We all care about health. We all want to be safe. In order to achieve that, we must address the factors that influence our health and safety, such as income, education, the environment, social justice, and more. Medical solutions, disease control, behaviour change—these are all imperative for a healthy society. But they aren’t enough. They alone will not create a healthy society. The only way to truly have a healthy world is by addressing the conditions around us.

Upstream action addresses those circumstances.

A simple and widely understood example is early childhood development. When a child is nurtured with the things needed to grow, learn, and thrive, that child matures into a healthy adult. Optimizing a child’s development between 0-8 years old is critical to protecting them later in life.

Another is housing. Consider the ‘housing first model’ to address homelessness. This model focuses on getting people housed first, not waiting until other issues are solved (employment, for example) before finding housing. It’s a pretty basic premise: get people in safe and secure housing, where they can then focus on dealing with their other needs, e.g. mental health or addiction. Removing the barrier of homelessness lifts people up, reduces the inequality gap, and gives people a chance to thrive.

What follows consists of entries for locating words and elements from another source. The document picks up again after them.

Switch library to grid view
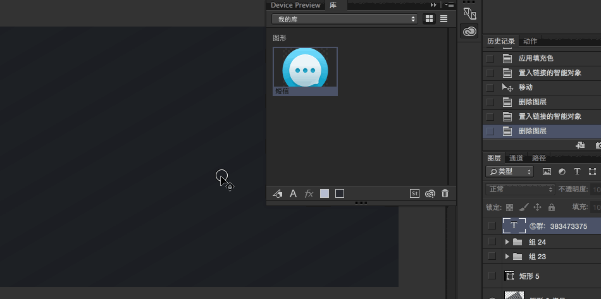The image size is (601, 299). coord(430,19)
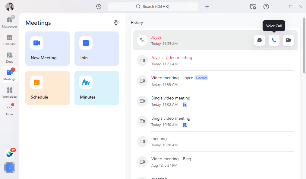The image size is (306, 179).
Task: Open the Schedule meeting tile
Action: tap(47, 88)
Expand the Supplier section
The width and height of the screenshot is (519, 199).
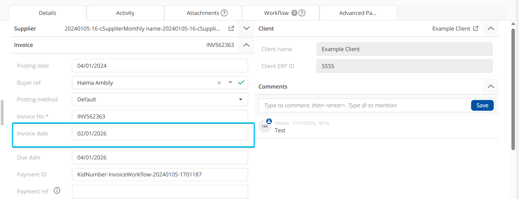point(246,28)
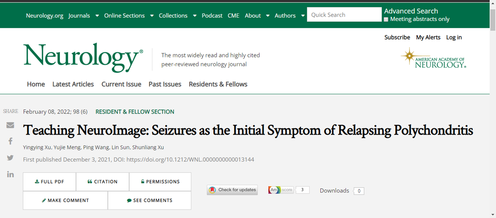The image size is (496, 218).
Task: Click into the Quick Search field
Action: (344, 15)
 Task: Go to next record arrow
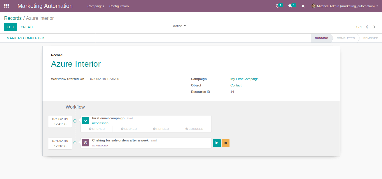374,27
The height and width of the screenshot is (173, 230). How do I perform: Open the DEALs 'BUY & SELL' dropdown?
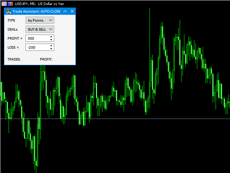coord(40,29)
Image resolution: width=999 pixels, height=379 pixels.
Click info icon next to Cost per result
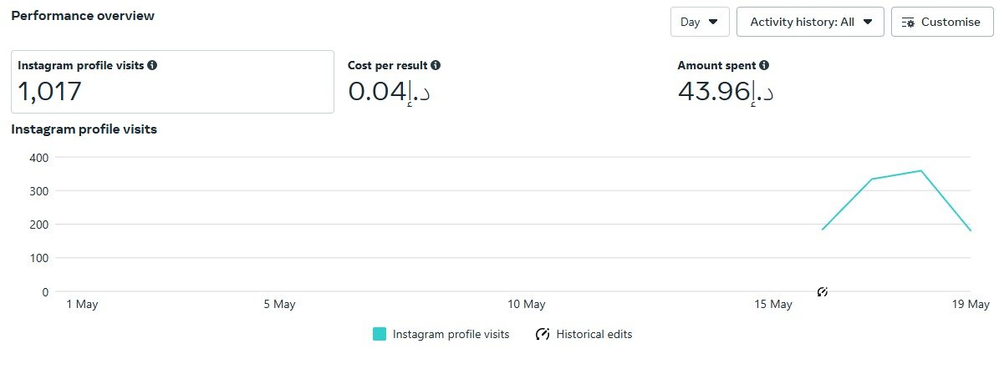[x=436, y=65]
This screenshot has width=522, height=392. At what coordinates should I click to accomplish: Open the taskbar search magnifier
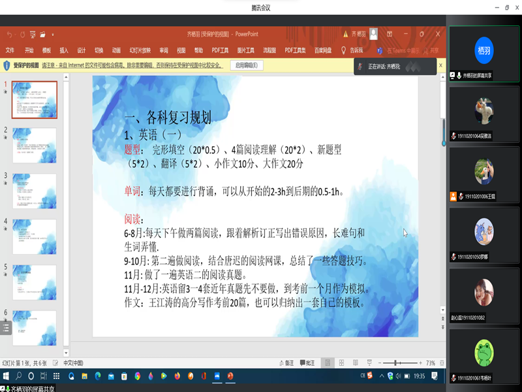coord(20,376)
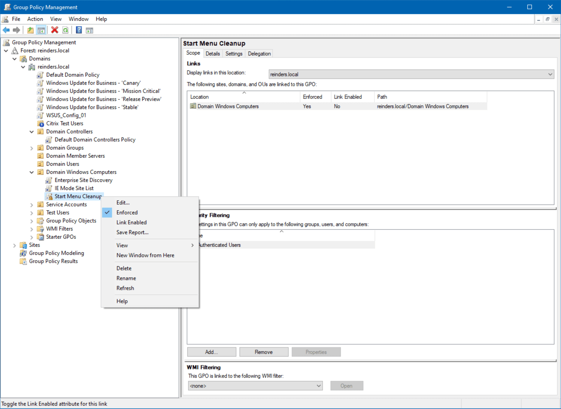The height and width of the screenshot is (409, 561).
Task: Open the Display links in this location dropdown
Action: tap(550, 74)
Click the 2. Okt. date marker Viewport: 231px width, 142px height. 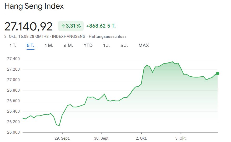[x=141, y=138]
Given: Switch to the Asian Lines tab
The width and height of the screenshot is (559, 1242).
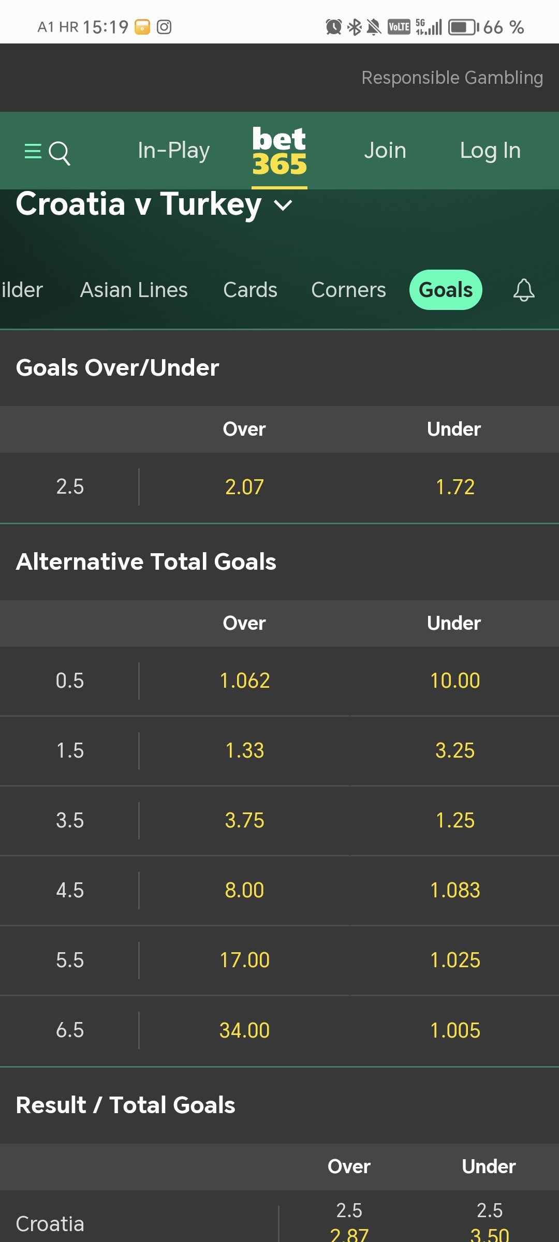Looking at the screenshot, I should 134,290.
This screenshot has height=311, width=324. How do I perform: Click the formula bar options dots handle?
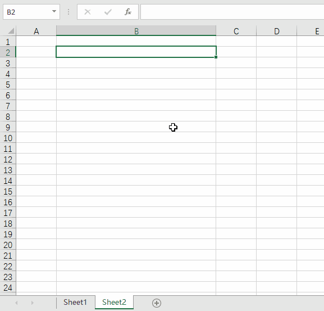point(69,12)
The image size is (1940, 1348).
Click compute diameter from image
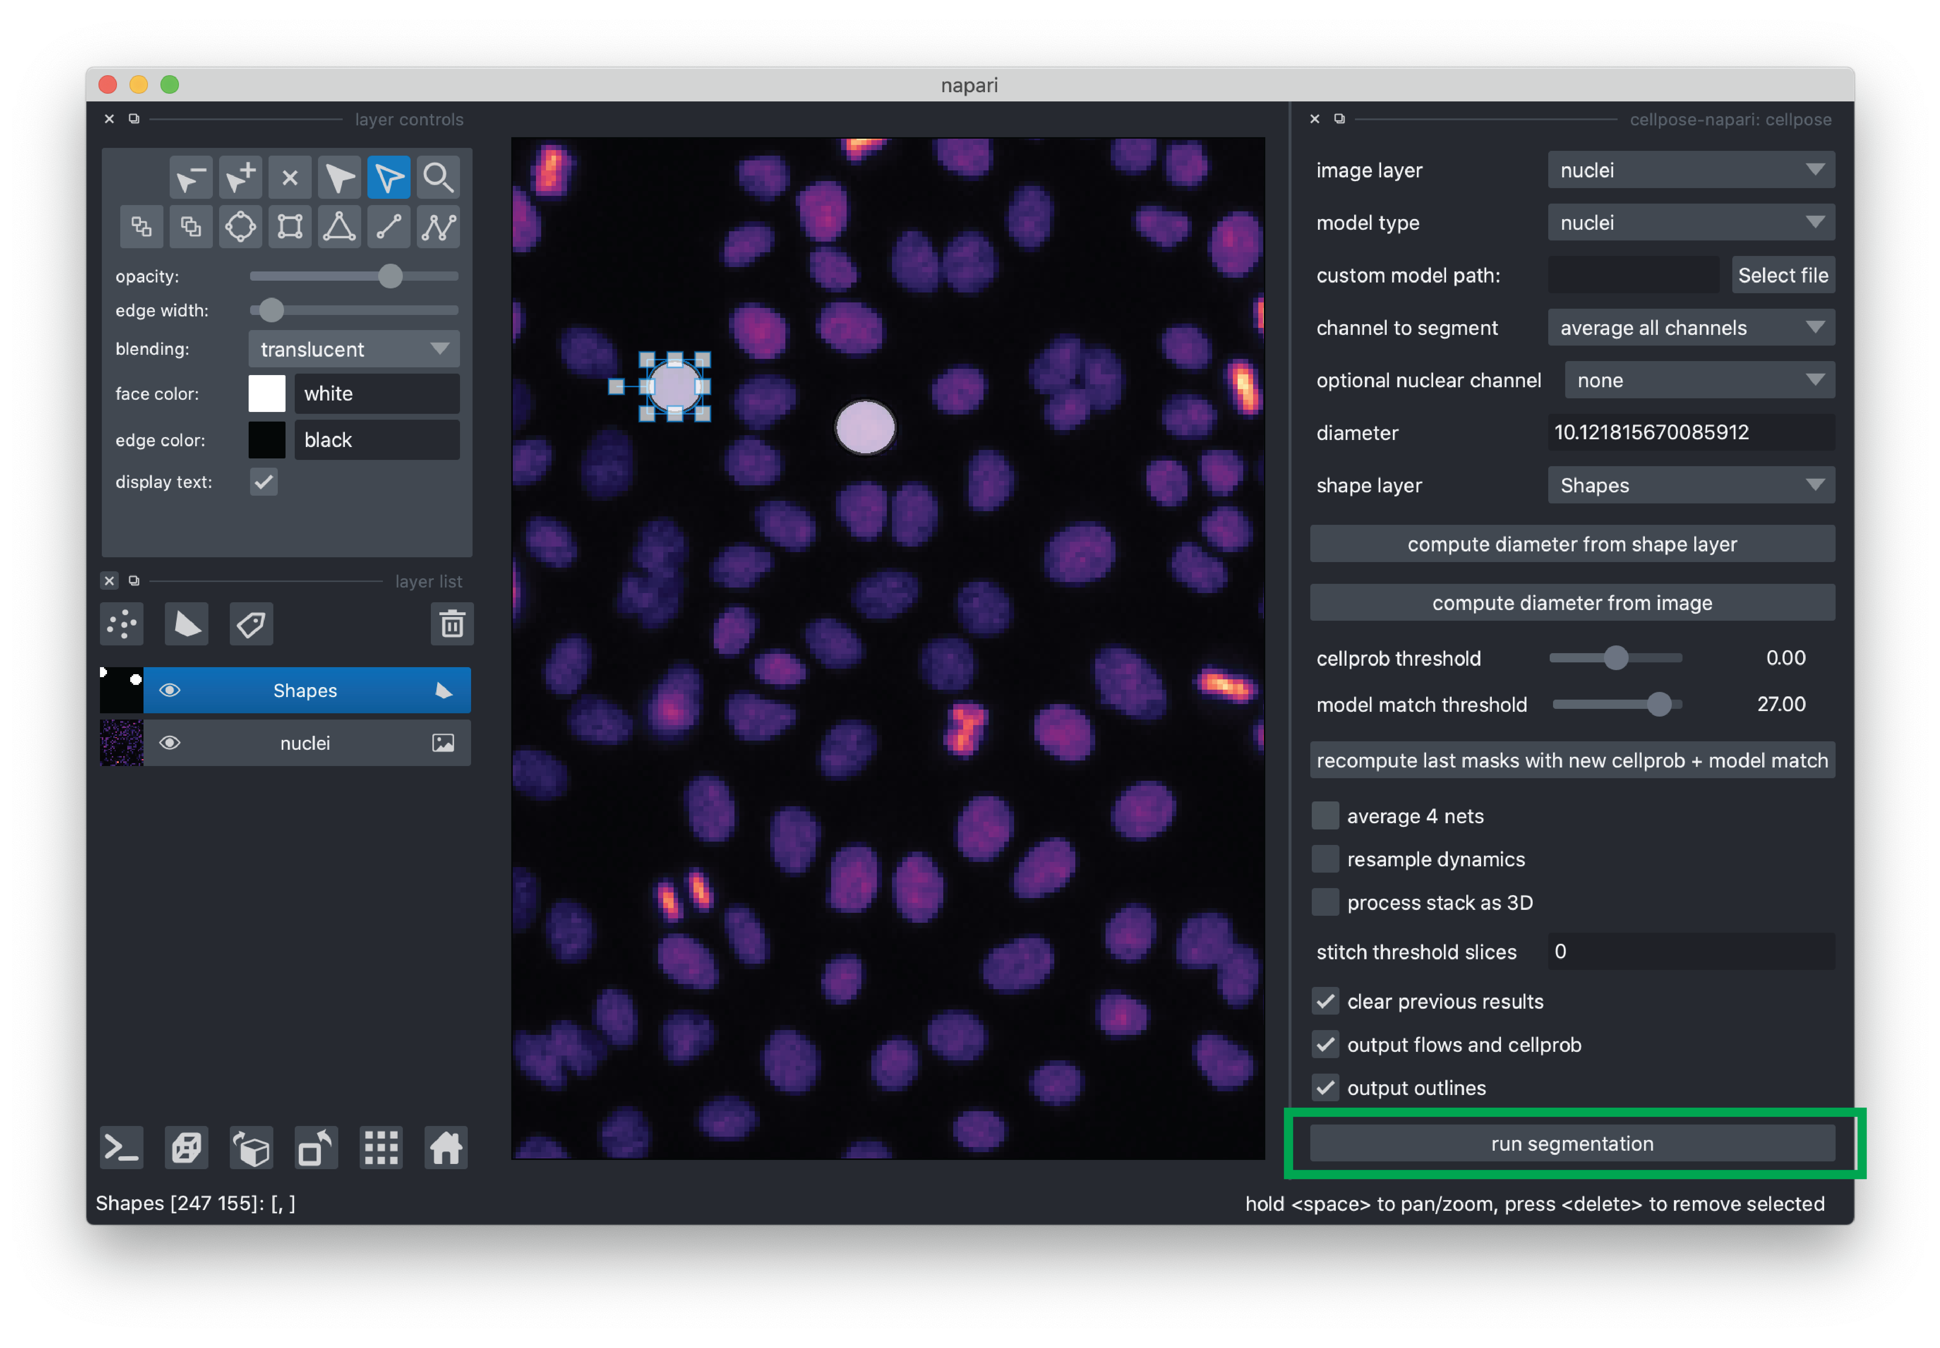1572,603
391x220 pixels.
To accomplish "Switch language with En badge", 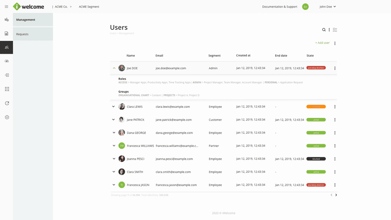I will click(x=305, y=7).
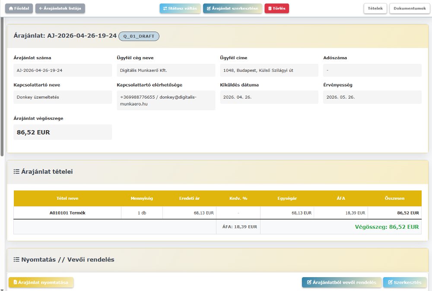
Task: Click the Érvényesség date field
Action: point(372,97)
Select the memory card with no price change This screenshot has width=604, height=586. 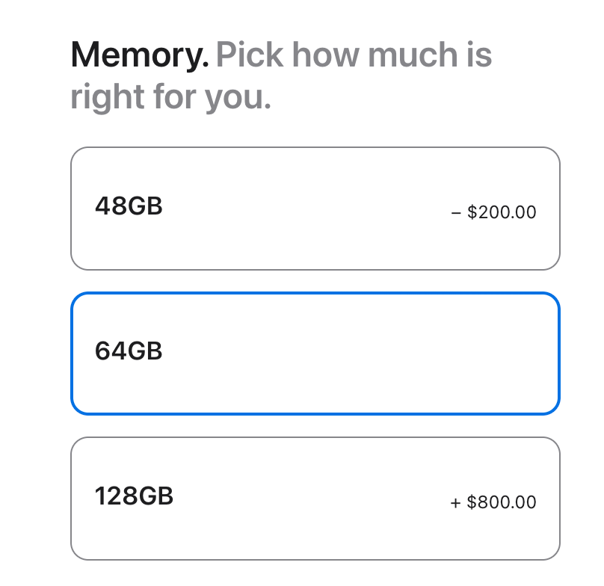click(315, 353)
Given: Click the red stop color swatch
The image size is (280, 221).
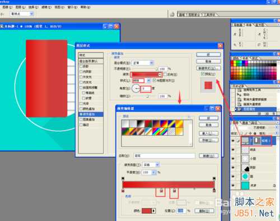Looking at the screenshot, I should (147, 211).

Another example is universal basic income. A hot button topic, but the principle of which is to help boost everyone up to a level from which they can make a difference to their own lives and take care of themselves and their families. It’s a social safety net with an emphasis on equity.

These are examples of upstream actions.

When we think and act upstream, we create a healthier and safer world. This applies both to individuals needing support, and to the world at large needing major change. Small or big, upstream solutions must become the way of our future. It’s time to start thinking about health in a less traditional way; it’s time for different sectors to work together to create solutions that address inequalities and ultimately to create a healthy and equitable world.

It’s time to agree that social injustice is a disease, making too many people sick.